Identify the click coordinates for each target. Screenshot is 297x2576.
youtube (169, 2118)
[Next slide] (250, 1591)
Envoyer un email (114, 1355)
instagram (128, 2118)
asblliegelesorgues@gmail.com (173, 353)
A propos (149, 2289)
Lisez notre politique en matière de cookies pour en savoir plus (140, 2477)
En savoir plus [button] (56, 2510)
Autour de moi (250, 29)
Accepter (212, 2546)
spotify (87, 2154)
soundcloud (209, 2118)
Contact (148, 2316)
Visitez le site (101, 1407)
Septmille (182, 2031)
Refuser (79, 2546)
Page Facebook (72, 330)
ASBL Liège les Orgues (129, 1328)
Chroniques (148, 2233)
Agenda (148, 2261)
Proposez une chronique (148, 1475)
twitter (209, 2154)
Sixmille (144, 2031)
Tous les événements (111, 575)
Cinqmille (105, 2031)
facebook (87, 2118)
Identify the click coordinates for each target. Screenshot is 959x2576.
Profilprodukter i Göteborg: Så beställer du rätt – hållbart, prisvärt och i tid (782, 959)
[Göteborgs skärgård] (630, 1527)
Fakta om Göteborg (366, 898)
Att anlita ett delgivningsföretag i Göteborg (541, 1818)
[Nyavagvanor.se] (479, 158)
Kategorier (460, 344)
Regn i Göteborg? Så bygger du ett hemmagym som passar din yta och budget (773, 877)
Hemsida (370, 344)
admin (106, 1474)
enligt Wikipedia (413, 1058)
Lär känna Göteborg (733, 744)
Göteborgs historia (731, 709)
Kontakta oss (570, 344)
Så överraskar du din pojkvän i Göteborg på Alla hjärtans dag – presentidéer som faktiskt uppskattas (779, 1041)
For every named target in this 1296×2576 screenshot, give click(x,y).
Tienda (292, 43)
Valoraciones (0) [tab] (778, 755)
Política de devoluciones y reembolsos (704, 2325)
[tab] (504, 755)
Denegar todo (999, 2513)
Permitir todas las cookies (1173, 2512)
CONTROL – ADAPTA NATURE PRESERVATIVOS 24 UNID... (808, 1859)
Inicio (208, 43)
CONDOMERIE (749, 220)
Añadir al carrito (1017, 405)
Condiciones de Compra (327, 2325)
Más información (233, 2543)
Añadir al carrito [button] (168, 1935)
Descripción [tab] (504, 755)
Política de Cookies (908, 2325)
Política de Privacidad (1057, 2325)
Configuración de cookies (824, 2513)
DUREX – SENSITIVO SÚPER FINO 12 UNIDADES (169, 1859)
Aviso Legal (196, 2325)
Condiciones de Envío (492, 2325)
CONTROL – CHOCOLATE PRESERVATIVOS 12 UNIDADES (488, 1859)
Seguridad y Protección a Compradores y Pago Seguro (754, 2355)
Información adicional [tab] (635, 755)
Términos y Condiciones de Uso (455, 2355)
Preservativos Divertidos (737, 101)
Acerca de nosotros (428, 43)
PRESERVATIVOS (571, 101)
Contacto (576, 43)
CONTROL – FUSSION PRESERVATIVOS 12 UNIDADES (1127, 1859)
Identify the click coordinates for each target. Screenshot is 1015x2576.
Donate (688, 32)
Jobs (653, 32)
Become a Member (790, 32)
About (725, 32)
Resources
◇ ◇ ◇ ◇ ◇
Task details >> Nothing should be left out: copy the material exactly.

Solution for this task >>
Identify the click coordinates for each target. Screenshot is 297x2576.
youtube (169, 2118)
[Next slide] (250, 1591)
Envoyer un email (114, 1355)
instagram (128, 2118)
asblliegelesorgues@gmail.com (173, 353)
A propos (149, 2289)
Lisez notre politique en matière de cookies pour en savoir plus (140, 2477)
En savoir plus [button] (56, 2510)
Autour de moi (250, 29)
Accepter (212, 2546)
spotify (87, 2154)
soundcloud (209, 2118)
Contact (148, 2316)
Visitez le site (101, 1407)
Septmille (182, 2031)
Refuser (79, 2546)
Page Facebook (72, 330)
ASBL Liège les Orgues (129, 1328)
Chroniques (148, 2233)
Agenda (148, 2261)
Proposez une chronique (148, 1475)
twitter (209, 2154)
Sixmille (144, 2031)
Tous les événements (111, 575)
Cinqmille (105, 2031)
facebook (87, 2118)
Identify the click coordinates for each target. Screenshot is 959x2576.
Profilprodukter i Göteborg: Så beställer du rätt – hållbart, prisvärt och i tid (782, 959)
[Göteborgs skärgård] (630, 1527)
Fakta om Göteborg (366, 898)
Att anlita ett delgivningsföretag i Göteborg (541, 1818)
[Nyavagvanor.se] (479, 158)
Kategorier (460, 344)
Regn i Göteborg? Så bygger du ett hemmagym som passar din yta och budget (773, 877)
Hemsida (370, 344)
admin (106, 1474)
enligt Wikipedia (413, 1058)
Lär känna Göteborg (733, 744)
Göteborgs historia (731, 709)
Kontakta oss (570, 344)
Så överraskar du din pojkvän i Göteborg på Alla hjärtans dag – presentidéer som faktiskt uppskattas (779, 1041)
For every named target in this 1296×2576 screenshot, give click(x,y).
Tienda (292, 43)
Valoraciones (0) [tab] (778, 755)
Política de devoluciones y reembolsos (704, 2325)
[tab] (504, 755)
Denegar todo (999, 2513)
Permitir todas las cookies (1173, 2512)
CONTROL – ADAPTA NATURE PRESERVATIVOS 24 UNID... (808, 1859)
Inicio (208, 43)
CONDOMERIE (749, 220)
Añadir al carrito (1017, 405)
Condiciones de Compra (327, 2325)
Más información (233, 2543)
Añadir al carrito [button] (168, 1935)
Descripción [tab] (504, 755)
Política de Cookies (908, 2325)
Política de Privacidad (1057, 2325)
Configuración de cookies (824, 2513)
DUREX – SENSITIVO SÚPER FINO 12 UNIDADES (169, 1859)
Aviso Legal (196, 2325)
Condiciones de Envío (492, 2325)
CONTROL – CHOCOLATE PRESERVATIVOS 12 UNIDADES (488, 1859)
Seguridad y Protección a Compradores y Pago Seguro (754, 2355)
Información adicional [tab] (635, 755)
Términos y Condiciones de Uso (455, 2355)
Preservativos Divertidos (737, 101)
Acerca de nosotros (428, 43)
PRESERVATIVOS (571, 101)
Contacto (576, 43)
CONTROL – FUSSION PRESERVATIVOS 12 UNIDADES (1127, 1859)
Identify the click coordinates for each target. Screenshot is 1015x2576.
Donate (688, 32)
Jobs (653, 32)
Become a Member (790, 32)
About (725, 32)
Resources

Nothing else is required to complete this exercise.